I pushed the Gryffindor dorm door open so hard that it smacked into the wall, leaving a crack both in the wall and the door. I wandlessly fixed it without any effort. Fred and George stood side by side with a look of pure shock and terror on their faces. I growled out "What the bloody hell did you two do!" They responded "We may have-" "-put your name-" "in the goblet of fire." I stared at them both, annoyed, and said "Do you two idiots know what 'keep a low profile' means?!" They nodded. "Why? How am I supposed to not draw attention to myself. I already have it now thanks to my name change." They filled then Fred spoke. "Think about it Hermione. You can be yourself!" George continued "Yeah! You can show them the real you! No more hiding!" I released a aggravated sigh and maintained my angered expression for a couple of seconds more. I laughed when I saw them relax. "Lucian is going to kill you both. Then me because I'm going along with this." I paled when I started thinking about what Bella would do. I groaned and muttered to a grinning Fred and George. "They are both going to kill me."
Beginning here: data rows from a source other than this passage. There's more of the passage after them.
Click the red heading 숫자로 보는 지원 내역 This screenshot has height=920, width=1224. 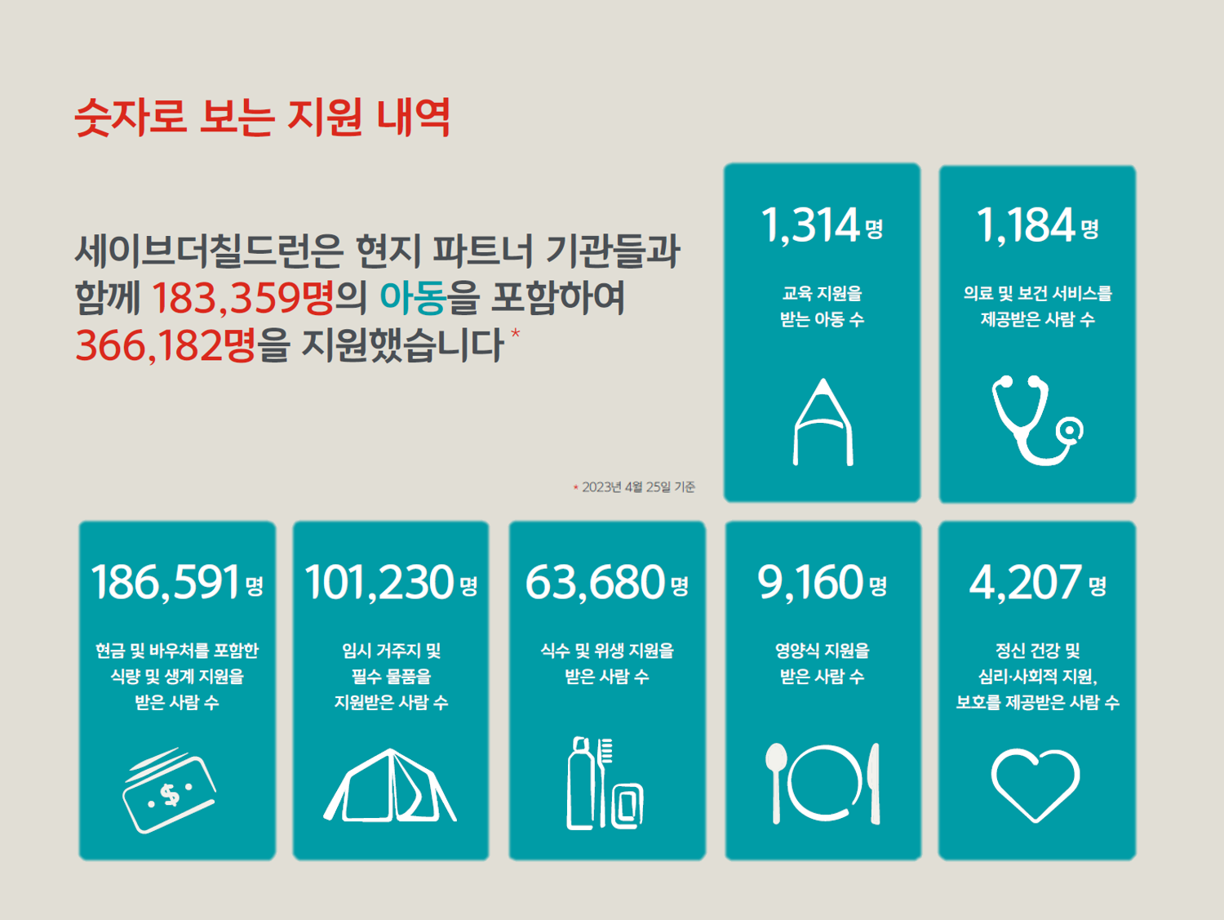point(262,118)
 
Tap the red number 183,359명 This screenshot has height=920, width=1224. point(243,297)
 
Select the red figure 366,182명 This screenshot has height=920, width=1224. point(166,345)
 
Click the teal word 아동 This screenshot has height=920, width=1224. point(413,297)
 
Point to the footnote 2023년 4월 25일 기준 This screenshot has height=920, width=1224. point(638,487)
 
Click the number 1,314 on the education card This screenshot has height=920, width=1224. point(810,224)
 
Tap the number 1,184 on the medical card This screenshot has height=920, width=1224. point(1026,224)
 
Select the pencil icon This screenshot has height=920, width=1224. point(823,422)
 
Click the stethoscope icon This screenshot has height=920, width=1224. point(1037,420)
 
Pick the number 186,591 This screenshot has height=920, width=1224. point(166,583)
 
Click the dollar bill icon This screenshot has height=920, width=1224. point(169,790)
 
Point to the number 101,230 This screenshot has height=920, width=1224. point(379,583)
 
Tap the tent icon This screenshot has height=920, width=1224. point(390,785)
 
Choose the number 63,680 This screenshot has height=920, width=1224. point(595,583)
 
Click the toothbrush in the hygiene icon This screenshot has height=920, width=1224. point(604,781)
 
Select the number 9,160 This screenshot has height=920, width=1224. point(810,583)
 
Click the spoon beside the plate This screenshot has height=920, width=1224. point(776,783)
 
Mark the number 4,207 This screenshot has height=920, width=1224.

I was right. Lucian was unable to get ahold of Bella for the brief time I had away before I had to figure out what the challenges were, Lucian was livid. He eventually calmed down and understood why. He understood that I hated hiding my true self. He did warn me about Bella and said she would not be happy. I paled when I realised that was true. I had never kissed Bella off before but knows that this would worry her but she would never say it. It had been a couple months, me and Cedric had been secretly working together and figured out the first take was dragons. I was aching with being apart from my mate but solving out what was the challenge helped keep me distracted and the people in the protectors knew I was finding it hard and painful to be away from my mate. So most kept me distracted the best way they could. It was now a week before the challenge and I knew Harry was still clueless and I wasn't willing to help him at all. I did wonder why Dumbledore put Harry in this but I suppose it was another one of his 'master plans'. Lucian has sent me a note through Draco to meet him at the Shrieking Shack as he had discovered that the Willow blocked users it didn't find worthy. I had snuck out and was making my way there. The Willow allowed me passage as it recognised me as the Alpha and it looked as if it had bowed to me. I was still overwhelmed by all the creatures that I had yet to meet but was excited and honoured to be their Protector. It had its advantages by allowing passage to where no human would be allowed but I suppose I'm not human anymore. I made my silently further into the shrieking shack and paused slightly when a certain smell assaulted my senses. Bella?! I sped up slightly and quickly entered the room but was instantly pushed up against the wall by another. I relaxed when she filled my senses. I then tended again when she asked me eerily calm and a clam Bella was never good. "What's this i have to hear from Lucian that my mate is partaking in the Tri-wizard tournament?" I couldn't help the shudder that went through my body when she said mate but I knew I was screwed as I stared into worries and pissed off black eyes.